Ok. Now I have PA5 and Q10 left to solve.

@Prithubiswas @F.Zer: Curiously though, there's a funny alternative proof avoiding the division by 2 if you use subtraction. If a·a = 2·b·b, then (2·b−a)·(2·b−a) = 4·b·b−4·b·a+a·a = 2·b·b−4·b·a+2·a·a = 2·(a−b)·(a−b), and you can show that 2·b−a < a and proceed. Subtraction can be simulated in PA using the [diff] axiom, but this is not really any better than the division by 2. It's just a curiosity.

@Prithubiswas: If you're going to try (PA5), you might need some hints.

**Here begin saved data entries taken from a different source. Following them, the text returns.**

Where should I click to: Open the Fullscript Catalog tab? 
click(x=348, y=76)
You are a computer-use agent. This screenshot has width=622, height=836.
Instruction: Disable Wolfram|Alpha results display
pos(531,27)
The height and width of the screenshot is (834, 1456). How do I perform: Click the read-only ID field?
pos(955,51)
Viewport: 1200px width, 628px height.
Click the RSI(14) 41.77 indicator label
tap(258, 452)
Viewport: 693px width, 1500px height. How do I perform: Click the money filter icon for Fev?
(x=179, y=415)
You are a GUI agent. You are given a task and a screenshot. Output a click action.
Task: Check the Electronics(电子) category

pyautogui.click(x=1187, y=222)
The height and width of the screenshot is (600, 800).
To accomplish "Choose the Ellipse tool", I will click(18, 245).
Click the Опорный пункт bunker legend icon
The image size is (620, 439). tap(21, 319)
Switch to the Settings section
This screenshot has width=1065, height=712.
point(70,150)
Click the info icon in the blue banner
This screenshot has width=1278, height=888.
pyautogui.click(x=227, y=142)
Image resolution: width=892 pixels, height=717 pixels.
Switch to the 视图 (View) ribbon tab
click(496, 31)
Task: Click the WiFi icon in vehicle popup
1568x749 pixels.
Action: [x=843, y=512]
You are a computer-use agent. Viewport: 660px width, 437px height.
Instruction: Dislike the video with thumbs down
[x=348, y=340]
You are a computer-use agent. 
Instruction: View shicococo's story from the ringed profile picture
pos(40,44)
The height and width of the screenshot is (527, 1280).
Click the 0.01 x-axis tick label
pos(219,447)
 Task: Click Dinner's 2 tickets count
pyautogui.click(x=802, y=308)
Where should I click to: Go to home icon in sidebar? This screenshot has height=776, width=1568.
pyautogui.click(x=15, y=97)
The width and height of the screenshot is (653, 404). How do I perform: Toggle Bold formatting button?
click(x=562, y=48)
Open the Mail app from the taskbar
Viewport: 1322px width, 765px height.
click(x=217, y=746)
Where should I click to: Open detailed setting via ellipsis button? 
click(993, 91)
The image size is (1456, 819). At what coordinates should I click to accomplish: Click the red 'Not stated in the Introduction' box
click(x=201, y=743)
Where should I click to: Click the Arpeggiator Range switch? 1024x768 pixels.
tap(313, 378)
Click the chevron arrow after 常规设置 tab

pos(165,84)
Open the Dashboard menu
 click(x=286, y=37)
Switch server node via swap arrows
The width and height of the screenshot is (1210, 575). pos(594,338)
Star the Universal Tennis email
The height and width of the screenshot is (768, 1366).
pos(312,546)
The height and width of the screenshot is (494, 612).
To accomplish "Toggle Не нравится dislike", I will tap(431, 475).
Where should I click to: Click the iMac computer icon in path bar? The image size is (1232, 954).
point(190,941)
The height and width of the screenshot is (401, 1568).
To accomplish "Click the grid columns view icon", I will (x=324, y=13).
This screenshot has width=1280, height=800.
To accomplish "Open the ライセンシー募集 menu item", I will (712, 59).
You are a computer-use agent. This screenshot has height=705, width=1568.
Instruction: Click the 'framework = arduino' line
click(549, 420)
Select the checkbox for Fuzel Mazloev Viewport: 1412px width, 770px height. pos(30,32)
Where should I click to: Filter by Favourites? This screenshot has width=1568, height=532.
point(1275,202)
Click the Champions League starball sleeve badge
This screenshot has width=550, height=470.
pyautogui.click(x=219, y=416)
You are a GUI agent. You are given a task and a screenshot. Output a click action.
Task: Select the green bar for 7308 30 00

First hint is to define Q(n) ≡ ∀k,m∈ℕ ( k+m = n ⇒ ( m > 1 ∧ ¬∃d∈ℕ ( d > 1 ∧ d | k ∧ d | m ) ⇒ ∃x,y∈ℕ ( k·x = m·y+1 ) ) ) and apply strong induction to Q.

Second hint is that inside that strong induction, given k,m∈ℕ satisfying m > 1 ∧ ¬∃d∈ℕ ( d > 1 ∧ d | k ∧ d | m ), the easiest way is to use well-ordering a few times. If k < m, let x∈ℕ be minimum such that k·x ≥ m, and use that and the strong induction to prove ∃x,y∈ℕ ( k·x = m·y+1 ). If k ≥ m, let r∈ℕ be minimum such that ∃t∈ℕ ( k = m·t+r ), and use that and the strong induction to prove ∃x,y∈ℕ ( k·x = m·y+1 ).

If you still can't get it, fill in the blanks in this proof outline.

@user21820 Is PA5 a well known theorem? I never encountered it in high-school?

@Prithubiswas It is a well-known theorem called Bezout's lemma. There are many proofs, but the outline I gave is probably one of the shortest you can get in PA.

And ideally, you shouldn't go to look at proofs of it if you want to get it by yourself.

It's more or less the most important theorem of PA that can be handled at this level.

Is it correct to assume "people do not ask about your tailor if your suit is not good" from "you know that your suit is excellent when people ask about your tailor who tailored the suit." ?

@Wolgwang Erm, I would say that it is likely correct, but there's no end to English ambiguity in such phrasings.

Wait, what am I saying. Forget what I just deleted.

@user21820 Interesting. I thought it was completely made up .

@Prithubiswas Haha it's easier to pick known theorems from my head than to make up an interesting but hard exercise.

@user21820 Due to some reasons, I thought it is wrong to assume that, but I don't know anything about logic.

@Wolgwang Well, you can unpack the second sentence. It is ambiguous, but strongly suggests at least the following:

> For every time t and every person p, if p asks at time t about your tailor for the suit you are wearing, then that suit is excellent.

So it cannot be that someone asks about your tailor at a time when you are wearing a non-excellent suit.

I see. Thanks.

@user21820: Could you please explain why you emphasise so strongly that beginning students of mathematics learn logic? I'm not trying to question your teaching—I'm just genuinely curious why you think it is so important.